#### EXCERPT PROVIDED ####
South Sudan won autonomy from the north of Africa’s largest country in a 2005 peace deal ending 22 years of civil war, and will vote in the referendum due in January 2011 on whether to become a fully independent nation.

Analysts believe the south is likely to secede in the vote.

Yasir Arman, a senior Sudan People’s Liberation Movement (SPLM) official, said it had evidence President Omar Hassan al-Bashir’s ruling northern National Congress Party was trying to destabilise the south by arming proxy militias in the semi-autonomous region.
“The United Nations should verify and should be present in all the places where there are violations of the security arrangements,” Arman told reporters.
“This is the mandate of the United Nations force here — they should take this mandate… seriously.”

The UN mission said it was committed to its mission. “We are discharging our duties according to our mandate,” UN spokesperson Ashraf Eissa said.

The peacekeeping mission was deployed to monitor a 2005 north-south peace deal ending Africa’s longest running civil war which claimed two million lives.

A shaky ceasefire has mostly held with sporadic fighting kept in check through a high-level joint defence body between the former foes.

Last month clashes between the south’s separate army (SPLA) and Darfuri Arab tribes along the disputed north-south border inflicted heavy casualties on both sides.

The SPLA accused a renegade commander of attacking an army base killing at least eight soldiers in Jonglei state last week.
#### GIVEN MATERIAL ####
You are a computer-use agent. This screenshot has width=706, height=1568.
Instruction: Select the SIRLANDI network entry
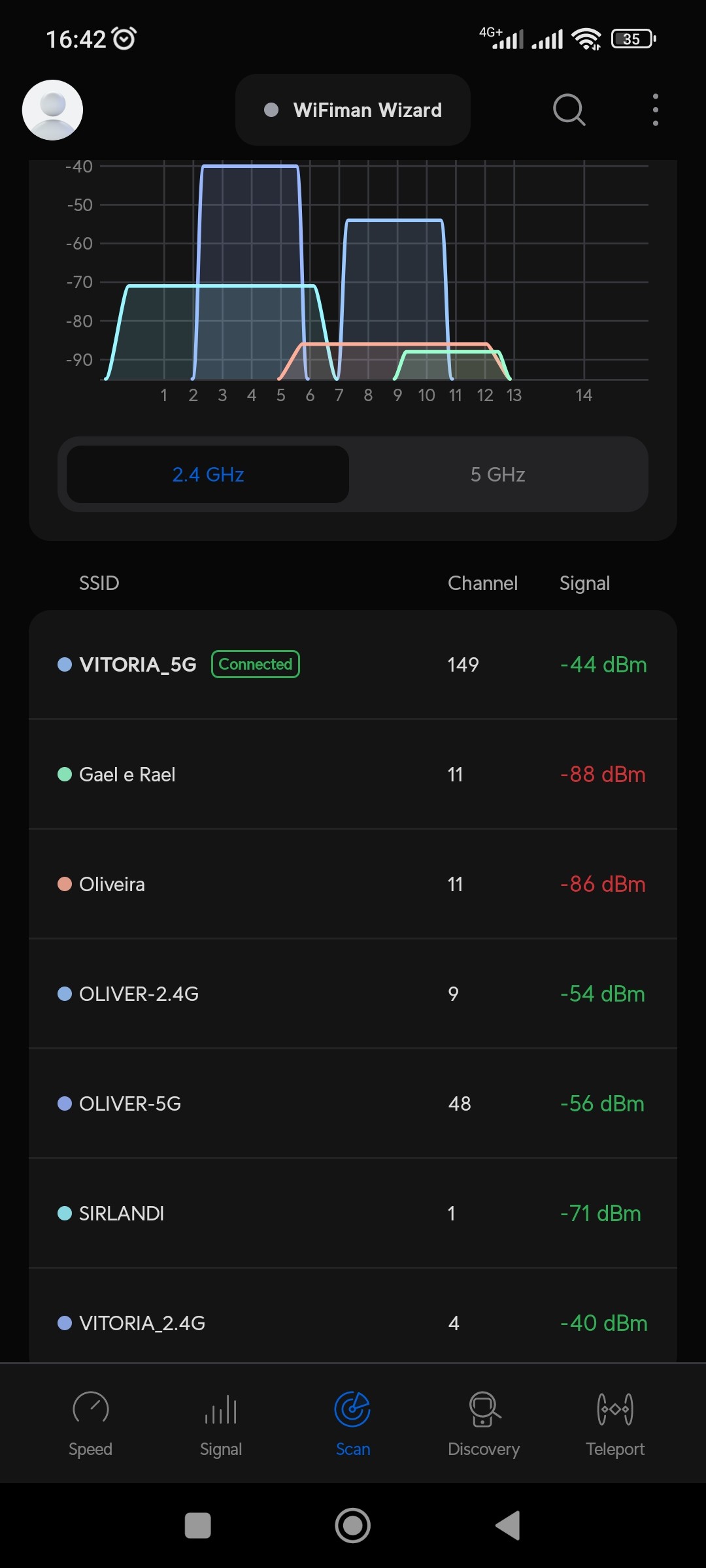(x=353, y=1213)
####
WHAT TO PRODUCE →
Please write what comes next in the news excerpt on South Sudan's planned independence referendum, starting right after its final sentence.

REPLY TO THE EXERCISE →
Arman said al-Bashir’s ruling northern National Congress Party was using the Arab tribes to destabilise the south and delay the referendum.
“The government of south Sudan produced information that the NCP…are trying to destabilise the security in south Sudan,” Arman said in a news conference in Khartoum. He added SPLA renegade George Athor was receiving logistical support from outside the south, but did not specify from where.

Bashir’s National Congress Party was not available to comment. During the civil war, Khartoum supported militias to oppose the SPLA, but the party has denied doing so since 2005.

Arman urged the NCP to reinvigorate a joint defence body to calm any north-south clashes and to allow the United Nations access to tense border areas.
“The United Nations, in particular the Security Council, should put an eye on Sudan and make sure that the security arrangements do not collapse,” Arman said.

Sudan’s north-south war has raged on and off since 1955, fuelled by issues of ethnicity, ideology, religion and oil.